Data source: Local data collection, for example, local audit of patient records.

What the quality statement means for different audiences

Service providers (such as GP practices and musculoskeletal interface services, physiotherapy, ophthalmology, dermatology and gastroenterology services) ensure that healthcare professionals are aware of the signs, symptoms and risk factors of axial and peripheral spondyloarthritis. They develop referral criteria and pathways with rheumatology services to ensure that people with signs and symptoms of spondyloarthritis are referred to rheumatologists for assessment and diagnosis.

Healthcare professionals (such as GPs, physiotherapists, nurses, dermatologists, gastroenterologists and ophthalmologists) are aware of the signs, symptoms and risk factors of axial and peripheral spondyloarthritis, the groups of people it can affect and local referral pathways. They identify people who have signs and symptoms of spondyloarthritis and refer them to a rheumatologist for investigation and diagnosis.
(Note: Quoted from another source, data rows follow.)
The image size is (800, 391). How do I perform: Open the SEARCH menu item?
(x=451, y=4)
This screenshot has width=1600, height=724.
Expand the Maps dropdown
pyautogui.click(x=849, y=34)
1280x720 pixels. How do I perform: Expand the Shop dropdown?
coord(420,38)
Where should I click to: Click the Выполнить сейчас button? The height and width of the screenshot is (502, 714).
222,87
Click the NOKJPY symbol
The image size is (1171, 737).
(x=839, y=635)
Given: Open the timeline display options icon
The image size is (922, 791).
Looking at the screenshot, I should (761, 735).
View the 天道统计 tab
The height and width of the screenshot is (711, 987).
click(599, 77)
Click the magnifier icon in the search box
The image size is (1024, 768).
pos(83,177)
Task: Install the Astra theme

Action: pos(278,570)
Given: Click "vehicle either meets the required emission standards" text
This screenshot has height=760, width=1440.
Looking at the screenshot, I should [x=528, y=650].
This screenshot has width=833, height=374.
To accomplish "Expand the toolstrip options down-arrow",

Commissioners (clinical commissioning groups and NHS England) have service specifications for rheumatology that include referral criteria and referral pathways to ensure that adults presenting with signs, symptoms and risk factors of axial or peripheral spondyloarthritis are referred to a rheumatologist for investigation and diagnosis.

Adults with symptoms that suggest spondyloarthritis (a type of inflammatory arthritis) are referred to a specialist in rheumatology for assessment and tests, which may include an X‑ray or a scan. People who have these assessments and tests will find out sooner whether or not they have spondyloarthritis and can start treatment earlier.

Source guidance

Spondyloarthritis in over 16s: diagnosis and management. NICE guideline NG65 (2017), recommendations 1.1.5, 1.1.8, 1.1.9 and 1.1.10

Definitions of terms used in this quality statement

Suspected axial spondyloarthritis

Signs and symptoms of axial spondyloarthritis include a combination of low back pain that started before the age of 45 years and has lasted for longer than 3 months, and:

  • 4 or more of the following additional criteria:

    • low back pain that started before the age of 35 years (this further increases the likelihood that back pain is due to spondyloarthritis, compared with low back pain that started between 35 and 44 years)

    • waking during the second half of the night because of symptoms

    • buttock pain

    • improvement with movement

    • improvement within 48 hours of taking non-steroidal anti-inflammatory drugs

    • a first-degree relative with spondyloarthritis

    • current or past arthritis

    • current or past enthesitis (inflammation of a site at which a tendon or ligament attaches to bone)

    • current or past psoriasis

or

  • 3 of the above additional criteria and a positive result from a HLA‑B27 test.

[NICE's guideline on spondyloarthritis, recommendation 1.1.5 and glossary in the full guideline]

Suspected peripheral spondyloarthritis

Signs, symptoms and risk factors that indicate an adult could have psoriatic arthritis or other peripheral spondyloarthritides are:

  • new-onset inflammatory arthritis, unless rheumatoid arthritis, gout or acute calcium pyrophosphate arthritis ('pseudogout') is suspected

  • dactylitis (inflammation of a finger or toe characteristically resulting in a sausage appearance)

  • enthesitis without apparent mechanical cause if:

    • it is persistent or

    • it is in multiple sites or

    • any of the following are also present:

      • back pain without apparent mechanical cause

      • current or past uveitis

      • current or past psoriasis

      • gastrointestinal or genitourinary infection

      • inflammatory bowel disease (Crohn's disease or ulcerative colitis)

    • a first-degree relative with spondyloarthritis or psoriasis.

[NICE's guideline on spondyloarthritis, recommendations 1.1.8, 1.1.9, 1.1.10 and glossary in the full guideline]

Equality and diversity considerations

There is a common misconception that axial spondyloarthritis mainly affects men. Healthcare professionals should be aware that axial spondyloarthritis affects a similar number of women as men.